The day after the peel, Robertson's eyes and mouth swelled shut. Four months later, Robertson's face was covered in scabs and streaked with red. Two years after the peel, her skin looked like an elderly woman's, mottled with brown and red blotches.
It took a second chemical peel to reverse the damage, she said.
She filed, but later dropped, a lawsuit alleging negligence against Dr. Randolf Robinson, who performed the procedure.
"I was dumb. I didn't ask a lot of questions," said Robertson.
She later found out she was the third patient on whom Robinson had performed a chemical peel.
Robinson denies any negligence. He said Robertson indeed was his third chemical peel, but she went skiing - against his advice - within six months of the procedure. The sun damaged her face, he said.
"She didn't follow my instructions," Robinson said. "I certainly felt comfortable doing" the peel.
Robinson and other dental professionals said they are being singled out because their backgrounds are nontraditional and plastic surgeons don't want to share what has become one of medicine's most lucrative fields.
"I don't fit in anybody's box," Robinson said. "I did 40 rhinoplasties (nose jobs) and 80 facial-skeletal surgeries during residency. I'm proud of the cases I do."
But plastic surgeons warn consumers that unless they ask for detailed information on a surgeon's training and credentials, their health may be at risk.
For example, there's a big difference between the American Board of Plastic Surgeons and the American Board of Cosmetic Surgeons, they say.
The former requires completion of a six- to seven-year residency program and is recognized by the American Board of Medical Specialties.
The Board of Cosmetic Surgeons requires doctors pass a test and pay a fee, and is not recognized by the ABMS.
Dr.

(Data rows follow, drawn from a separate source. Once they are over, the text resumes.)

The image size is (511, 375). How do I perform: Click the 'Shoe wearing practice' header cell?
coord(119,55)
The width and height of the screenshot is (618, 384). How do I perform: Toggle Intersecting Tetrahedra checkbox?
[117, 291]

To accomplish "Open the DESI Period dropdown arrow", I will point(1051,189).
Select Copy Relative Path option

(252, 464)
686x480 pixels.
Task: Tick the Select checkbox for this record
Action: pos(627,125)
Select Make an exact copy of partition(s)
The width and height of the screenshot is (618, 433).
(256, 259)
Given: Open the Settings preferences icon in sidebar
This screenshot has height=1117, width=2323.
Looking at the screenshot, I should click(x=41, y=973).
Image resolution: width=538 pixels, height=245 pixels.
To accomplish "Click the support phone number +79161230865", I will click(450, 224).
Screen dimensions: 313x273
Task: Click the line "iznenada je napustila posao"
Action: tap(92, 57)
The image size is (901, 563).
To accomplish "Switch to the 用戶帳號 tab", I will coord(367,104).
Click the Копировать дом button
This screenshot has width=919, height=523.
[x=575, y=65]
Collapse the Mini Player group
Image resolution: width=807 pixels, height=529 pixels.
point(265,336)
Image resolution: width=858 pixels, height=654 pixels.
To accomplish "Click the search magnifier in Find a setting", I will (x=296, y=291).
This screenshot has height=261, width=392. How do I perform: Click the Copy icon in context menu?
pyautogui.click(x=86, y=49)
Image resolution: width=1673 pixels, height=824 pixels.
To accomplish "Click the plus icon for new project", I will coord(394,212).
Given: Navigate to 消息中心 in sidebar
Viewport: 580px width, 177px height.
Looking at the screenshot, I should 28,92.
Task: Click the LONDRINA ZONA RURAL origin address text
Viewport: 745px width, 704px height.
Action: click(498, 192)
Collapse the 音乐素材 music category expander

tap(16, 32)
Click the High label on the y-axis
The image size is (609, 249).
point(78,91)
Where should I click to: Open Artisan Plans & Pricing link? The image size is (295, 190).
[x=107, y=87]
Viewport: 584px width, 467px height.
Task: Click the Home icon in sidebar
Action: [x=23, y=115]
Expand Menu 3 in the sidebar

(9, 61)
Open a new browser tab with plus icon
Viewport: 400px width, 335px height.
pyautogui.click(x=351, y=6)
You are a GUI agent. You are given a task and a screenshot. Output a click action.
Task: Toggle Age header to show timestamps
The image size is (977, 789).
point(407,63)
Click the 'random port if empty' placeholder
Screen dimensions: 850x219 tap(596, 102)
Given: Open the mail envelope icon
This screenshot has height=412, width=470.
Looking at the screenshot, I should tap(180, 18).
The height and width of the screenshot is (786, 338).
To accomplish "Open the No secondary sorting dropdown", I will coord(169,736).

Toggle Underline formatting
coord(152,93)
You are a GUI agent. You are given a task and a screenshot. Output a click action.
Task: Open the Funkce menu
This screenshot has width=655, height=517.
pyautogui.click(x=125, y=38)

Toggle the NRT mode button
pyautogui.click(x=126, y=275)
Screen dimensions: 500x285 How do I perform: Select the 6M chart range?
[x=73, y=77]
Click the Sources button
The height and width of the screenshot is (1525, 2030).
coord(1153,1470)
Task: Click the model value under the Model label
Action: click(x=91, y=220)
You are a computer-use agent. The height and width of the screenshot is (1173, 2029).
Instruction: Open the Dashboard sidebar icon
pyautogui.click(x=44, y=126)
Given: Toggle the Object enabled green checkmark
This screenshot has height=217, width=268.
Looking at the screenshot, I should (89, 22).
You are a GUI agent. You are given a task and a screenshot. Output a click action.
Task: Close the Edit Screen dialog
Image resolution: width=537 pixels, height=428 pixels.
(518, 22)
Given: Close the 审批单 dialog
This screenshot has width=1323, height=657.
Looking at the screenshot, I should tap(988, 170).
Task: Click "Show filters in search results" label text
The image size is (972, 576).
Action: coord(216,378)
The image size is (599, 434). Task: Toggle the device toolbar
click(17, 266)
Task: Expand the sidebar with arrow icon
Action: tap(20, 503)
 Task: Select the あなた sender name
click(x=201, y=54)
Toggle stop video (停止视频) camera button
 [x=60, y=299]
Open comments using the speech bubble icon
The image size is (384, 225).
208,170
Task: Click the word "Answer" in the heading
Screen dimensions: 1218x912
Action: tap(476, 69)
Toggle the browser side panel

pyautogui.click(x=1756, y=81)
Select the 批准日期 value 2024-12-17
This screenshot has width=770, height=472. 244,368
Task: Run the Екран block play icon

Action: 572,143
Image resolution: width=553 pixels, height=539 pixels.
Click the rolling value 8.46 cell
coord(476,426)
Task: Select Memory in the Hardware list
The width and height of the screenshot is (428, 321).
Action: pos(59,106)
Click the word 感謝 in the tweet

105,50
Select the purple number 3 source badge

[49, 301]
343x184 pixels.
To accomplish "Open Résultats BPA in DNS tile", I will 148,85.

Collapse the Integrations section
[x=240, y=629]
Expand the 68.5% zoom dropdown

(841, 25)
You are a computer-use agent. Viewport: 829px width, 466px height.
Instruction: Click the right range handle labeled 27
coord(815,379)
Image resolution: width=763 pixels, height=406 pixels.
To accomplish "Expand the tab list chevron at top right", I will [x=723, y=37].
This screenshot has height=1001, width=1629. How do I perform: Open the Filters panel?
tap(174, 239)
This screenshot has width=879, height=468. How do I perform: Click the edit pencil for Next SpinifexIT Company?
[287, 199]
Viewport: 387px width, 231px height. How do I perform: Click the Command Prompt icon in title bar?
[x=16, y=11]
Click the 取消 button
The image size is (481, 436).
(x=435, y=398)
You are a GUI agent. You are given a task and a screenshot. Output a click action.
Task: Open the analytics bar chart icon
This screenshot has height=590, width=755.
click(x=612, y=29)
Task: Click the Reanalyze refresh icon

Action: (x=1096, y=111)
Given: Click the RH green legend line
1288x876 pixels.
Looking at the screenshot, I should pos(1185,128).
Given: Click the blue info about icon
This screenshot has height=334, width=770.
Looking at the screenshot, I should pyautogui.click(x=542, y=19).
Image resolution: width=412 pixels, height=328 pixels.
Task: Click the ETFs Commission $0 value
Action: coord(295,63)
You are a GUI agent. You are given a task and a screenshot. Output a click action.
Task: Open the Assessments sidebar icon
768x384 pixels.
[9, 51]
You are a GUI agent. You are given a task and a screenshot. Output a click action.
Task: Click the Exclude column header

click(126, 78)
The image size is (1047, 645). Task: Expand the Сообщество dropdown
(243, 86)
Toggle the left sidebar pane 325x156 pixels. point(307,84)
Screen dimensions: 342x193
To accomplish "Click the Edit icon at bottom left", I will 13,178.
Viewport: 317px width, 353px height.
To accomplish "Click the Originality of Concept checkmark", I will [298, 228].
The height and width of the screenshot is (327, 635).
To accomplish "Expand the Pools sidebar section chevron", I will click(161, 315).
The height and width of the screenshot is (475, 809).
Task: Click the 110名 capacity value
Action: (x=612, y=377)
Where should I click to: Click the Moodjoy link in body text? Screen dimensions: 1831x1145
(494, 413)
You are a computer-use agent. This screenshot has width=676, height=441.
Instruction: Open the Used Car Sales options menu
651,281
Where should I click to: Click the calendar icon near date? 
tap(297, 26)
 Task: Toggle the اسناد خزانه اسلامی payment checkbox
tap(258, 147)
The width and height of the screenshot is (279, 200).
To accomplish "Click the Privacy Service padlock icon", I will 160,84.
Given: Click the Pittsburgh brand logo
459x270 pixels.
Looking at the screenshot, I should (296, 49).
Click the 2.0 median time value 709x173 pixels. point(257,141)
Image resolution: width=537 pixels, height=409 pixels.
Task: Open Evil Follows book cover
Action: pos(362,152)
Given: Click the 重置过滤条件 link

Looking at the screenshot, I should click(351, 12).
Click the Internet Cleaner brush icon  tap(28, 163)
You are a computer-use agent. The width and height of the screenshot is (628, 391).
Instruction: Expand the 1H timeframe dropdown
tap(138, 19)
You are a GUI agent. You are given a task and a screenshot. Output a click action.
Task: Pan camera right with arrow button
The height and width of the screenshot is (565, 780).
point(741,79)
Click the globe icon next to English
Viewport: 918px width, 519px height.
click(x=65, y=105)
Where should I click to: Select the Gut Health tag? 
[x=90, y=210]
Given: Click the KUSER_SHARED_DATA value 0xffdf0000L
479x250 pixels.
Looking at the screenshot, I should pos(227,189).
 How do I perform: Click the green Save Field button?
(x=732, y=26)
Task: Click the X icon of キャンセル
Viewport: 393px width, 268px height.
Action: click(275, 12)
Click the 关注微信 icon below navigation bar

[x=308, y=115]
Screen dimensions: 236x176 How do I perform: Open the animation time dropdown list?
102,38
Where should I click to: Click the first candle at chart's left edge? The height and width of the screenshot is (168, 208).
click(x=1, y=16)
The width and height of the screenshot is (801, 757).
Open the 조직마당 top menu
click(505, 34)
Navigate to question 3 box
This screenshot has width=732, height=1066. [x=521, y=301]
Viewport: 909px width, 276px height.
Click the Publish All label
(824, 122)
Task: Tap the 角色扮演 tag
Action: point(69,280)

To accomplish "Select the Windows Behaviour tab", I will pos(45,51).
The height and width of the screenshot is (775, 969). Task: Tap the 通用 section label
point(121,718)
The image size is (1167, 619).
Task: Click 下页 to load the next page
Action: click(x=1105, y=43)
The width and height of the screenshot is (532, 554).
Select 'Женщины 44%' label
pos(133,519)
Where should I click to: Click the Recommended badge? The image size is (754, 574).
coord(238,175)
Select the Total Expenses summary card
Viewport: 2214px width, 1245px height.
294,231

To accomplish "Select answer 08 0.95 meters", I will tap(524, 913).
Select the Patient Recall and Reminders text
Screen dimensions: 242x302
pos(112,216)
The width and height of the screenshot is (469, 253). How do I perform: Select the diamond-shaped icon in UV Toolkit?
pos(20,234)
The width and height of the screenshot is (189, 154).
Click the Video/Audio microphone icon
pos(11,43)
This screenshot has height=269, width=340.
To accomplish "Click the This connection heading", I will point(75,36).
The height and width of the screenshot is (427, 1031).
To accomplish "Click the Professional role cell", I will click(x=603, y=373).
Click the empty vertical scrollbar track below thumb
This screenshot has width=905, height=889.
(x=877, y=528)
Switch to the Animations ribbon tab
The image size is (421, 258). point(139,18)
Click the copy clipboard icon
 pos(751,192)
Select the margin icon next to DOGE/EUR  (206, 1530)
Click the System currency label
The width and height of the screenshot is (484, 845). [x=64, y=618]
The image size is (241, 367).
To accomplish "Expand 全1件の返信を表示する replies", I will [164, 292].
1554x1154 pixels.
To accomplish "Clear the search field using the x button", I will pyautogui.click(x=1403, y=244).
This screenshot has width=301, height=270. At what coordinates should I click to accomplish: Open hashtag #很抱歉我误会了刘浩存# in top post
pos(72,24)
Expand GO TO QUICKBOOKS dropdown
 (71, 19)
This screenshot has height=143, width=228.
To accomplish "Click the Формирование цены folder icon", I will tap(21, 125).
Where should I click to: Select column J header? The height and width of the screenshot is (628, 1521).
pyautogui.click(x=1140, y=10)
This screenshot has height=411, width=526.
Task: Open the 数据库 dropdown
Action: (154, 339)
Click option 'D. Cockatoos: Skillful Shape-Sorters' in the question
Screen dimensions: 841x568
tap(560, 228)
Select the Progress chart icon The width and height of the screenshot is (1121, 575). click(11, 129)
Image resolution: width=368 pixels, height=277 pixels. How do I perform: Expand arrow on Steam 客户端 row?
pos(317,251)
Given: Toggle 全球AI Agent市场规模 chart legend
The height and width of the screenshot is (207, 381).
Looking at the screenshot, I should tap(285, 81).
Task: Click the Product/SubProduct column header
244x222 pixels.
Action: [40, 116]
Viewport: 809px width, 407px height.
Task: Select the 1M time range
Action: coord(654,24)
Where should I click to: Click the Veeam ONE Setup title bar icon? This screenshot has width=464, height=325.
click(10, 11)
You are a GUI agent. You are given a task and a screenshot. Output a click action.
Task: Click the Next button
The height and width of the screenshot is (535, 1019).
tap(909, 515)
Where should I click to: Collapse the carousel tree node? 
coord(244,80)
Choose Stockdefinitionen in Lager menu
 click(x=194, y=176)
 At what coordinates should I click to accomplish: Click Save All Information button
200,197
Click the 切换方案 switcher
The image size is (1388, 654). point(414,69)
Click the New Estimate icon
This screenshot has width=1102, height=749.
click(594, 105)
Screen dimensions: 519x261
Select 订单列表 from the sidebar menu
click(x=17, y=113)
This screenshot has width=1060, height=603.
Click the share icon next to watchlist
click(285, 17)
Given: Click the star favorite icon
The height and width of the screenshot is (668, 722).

John Millard, a Lone Tree plastic and reconstructive surgeon, said oral specialists aren't "doing anything illegal or against any state board of ethics." But he warned potential patients to do their homework before they go under the knife.
When a physician who has completed a plastic surgery residency does his first breast augmentation in private practice, "it's probably his 85th or 86th," Millard said. "He didn't go to a weekend course, come back and say 'I'm going to do my first breast augmentation."'
Financial pressures from health plans and government programs demand that doctors see more patients for less money, which drives many toward cosmetic surgery, said Dr. David Nelson, a Denver oral and maxillofacial surgeon.
"You have practitioners saying, 'How can I make a living?"' he said. "You have dermatologists and emergency physicians getting into it."
Nelson specializes in repairing cleft palates and reconstructing faces injured by trauma, including jaws, cheekbones, eye sockets and facial lacerations.
In the end, the question is an ethical one, he said.
When it comes to tummy tucks and breast augmentation, "no general dentist
is going to do that," he said. "But if a person is trained in this
and he can prove he can do it, why shouldn't he be able to?"